**Task brief**
State how many lines of the listing below contain the string "should", with case counting. Give only the number.

**Supplied records**

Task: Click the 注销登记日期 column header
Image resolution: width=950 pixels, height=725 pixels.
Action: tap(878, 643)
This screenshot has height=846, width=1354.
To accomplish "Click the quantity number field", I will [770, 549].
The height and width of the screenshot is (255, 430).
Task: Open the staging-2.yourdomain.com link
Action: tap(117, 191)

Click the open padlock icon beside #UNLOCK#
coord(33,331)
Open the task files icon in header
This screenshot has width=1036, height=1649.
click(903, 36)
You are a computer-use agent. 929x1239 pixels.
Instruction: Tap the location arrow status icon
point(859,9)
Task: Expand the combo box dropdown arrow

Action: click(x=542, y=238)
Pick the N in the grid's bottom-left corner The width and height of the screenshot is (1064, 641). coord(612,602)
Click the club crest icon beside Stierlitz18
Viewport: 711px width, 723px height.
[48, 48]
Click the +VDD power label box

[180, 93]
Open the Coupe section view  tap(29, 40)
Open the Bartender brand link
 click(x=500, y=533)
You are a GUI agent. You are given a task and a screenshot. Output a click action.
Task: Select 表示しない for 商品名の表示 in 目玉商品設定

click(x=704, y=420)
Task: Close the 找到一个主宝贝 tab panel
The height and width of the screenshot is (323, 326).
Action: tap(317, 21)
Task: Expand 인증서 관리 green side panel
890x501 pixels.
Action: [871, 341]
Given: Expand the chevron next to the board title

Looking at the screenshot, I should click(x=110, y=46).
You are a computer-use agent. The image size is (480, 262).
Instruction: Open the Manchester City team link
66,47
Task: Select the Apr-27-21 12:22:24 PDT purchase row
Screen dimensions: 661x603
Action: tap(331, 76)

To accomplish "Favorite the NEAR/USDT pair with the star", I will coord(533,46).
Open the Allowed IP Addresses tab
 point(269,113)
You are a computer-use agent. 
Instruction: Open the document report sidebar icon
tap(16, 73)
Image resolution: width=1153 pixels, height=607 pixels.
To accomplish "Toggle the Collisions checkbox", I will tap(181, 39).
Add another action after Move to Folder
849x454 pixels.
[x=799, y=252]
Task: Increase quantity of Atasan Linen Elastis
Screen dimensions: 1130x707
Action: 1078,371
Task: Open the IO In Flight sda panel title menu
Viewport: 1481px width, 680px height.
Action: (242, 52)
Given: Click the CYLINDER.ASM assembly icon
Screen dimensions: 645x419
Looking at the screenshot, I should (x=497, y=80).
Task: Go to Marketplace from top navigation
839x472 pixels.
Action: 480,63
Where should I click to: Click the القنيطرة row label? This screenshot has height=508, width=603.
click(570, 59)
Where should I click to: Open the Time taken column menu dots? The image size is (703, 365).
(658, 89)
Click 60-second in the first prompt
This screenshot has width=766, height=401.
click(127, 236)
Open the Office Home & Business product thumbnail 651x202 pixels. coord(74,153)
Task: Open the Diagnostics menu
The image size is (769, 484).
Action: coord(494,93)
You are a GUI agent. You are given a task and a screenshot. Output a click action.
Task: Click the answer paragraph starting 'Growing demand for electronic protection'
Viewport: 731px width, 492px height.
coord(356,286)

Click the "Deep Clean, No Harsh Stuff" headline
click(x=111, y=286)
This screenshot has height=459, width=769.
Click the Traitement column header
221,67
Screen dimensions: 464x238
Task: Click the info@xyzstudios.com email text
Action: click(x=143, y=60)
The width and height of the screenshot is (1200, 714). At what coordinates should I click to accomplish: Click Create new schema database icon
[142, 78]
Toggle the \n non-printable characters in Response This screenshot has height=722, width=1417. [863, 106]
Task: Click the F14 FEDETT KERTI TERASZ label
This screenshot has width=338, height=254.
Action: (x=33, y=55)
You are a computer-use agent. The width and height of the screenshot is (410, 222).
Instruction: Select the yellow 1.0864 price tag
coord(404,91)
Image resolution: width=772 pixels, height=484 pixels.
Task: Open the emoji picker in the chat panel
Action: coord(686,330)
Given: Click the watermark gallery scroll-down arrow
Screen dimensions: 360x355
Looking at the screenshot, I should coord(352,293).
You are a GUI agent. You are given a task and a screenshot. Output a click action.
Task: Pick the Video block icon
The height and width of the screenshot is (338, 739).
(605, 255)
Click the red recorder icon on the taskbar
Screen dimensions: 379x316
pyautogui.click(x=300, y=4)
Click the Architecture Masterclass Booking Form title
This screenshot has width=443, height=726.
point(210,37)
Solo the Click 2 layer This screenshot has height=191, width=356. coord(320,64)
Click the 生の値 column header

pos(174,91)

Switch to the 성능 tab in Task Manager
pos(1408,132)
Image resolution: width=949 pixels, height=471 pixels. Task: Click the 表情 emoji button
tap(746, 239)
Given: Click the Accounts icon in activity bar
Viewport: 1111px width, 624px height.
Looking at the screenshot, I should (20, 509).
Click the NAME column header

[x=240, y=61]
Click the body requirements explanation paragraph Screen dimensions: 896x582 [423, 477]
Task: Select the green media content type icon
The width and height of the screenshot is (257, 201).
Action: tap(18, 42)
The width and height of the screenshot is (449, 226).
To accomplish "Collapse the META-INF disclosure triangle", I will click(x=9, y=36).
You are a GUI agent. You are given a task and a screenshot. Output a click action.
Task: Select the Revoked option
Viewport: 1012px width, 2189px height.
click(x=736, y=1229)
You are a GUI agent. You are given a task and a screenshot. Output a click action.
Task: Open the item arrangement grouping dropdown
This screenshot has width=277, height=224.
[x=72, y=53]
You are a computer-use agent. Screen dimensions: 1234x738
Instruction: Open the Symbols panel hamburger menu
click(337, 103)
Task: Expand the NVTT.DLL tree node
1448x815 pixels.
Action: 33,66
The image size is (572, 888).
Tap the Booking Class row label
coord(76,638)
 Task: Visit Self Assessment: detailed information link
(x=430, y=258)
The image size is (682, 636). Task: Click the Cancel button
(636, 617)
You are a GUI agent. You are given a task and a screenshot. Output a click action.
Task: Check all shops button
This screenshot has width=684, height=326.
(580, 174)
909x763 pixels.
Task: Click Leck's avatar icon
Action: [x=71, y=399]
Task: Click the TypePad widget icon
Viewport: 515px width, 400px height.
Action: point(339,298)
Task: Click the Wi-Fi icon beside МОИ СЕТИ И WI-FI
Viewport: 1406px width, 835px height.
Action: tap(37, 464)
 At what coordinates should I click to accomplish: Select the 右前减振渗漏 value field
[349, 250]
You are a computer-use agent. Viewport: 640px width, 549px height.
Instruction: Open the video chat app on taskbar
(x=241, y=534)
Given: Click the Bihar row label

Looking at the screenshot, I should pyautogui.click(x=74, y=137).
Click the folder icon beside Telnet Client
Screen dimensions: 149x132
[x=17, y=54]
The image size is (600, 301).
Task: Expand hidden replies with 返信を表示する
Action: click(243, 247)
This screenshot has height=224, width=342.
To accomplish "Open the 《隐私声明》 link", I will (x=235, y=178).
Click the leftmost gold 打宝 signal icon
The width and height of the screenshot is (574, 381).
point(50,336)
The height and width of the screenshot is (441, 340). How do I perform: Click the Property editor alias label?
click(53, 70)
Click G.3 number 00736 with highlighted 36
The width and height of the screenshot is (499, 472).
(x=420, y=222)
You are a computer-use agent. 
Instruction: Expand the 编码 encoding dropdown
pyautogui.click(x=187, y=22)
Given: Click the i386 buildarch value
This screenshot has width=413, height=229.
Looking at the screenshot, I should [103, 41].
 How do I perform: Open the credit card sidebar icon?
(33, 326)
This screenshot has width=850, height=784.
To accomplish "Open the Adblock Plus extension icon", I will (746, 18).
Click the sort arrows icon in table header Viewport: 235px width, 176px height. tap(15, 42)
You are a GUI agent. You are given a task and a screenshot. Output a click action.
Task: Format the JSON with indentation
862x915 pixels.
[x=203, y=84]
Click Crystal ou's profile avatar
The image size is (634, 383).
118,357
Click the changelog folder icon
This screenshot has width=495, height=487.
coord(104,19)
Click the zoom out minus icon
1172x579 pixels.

**Output of the task**
10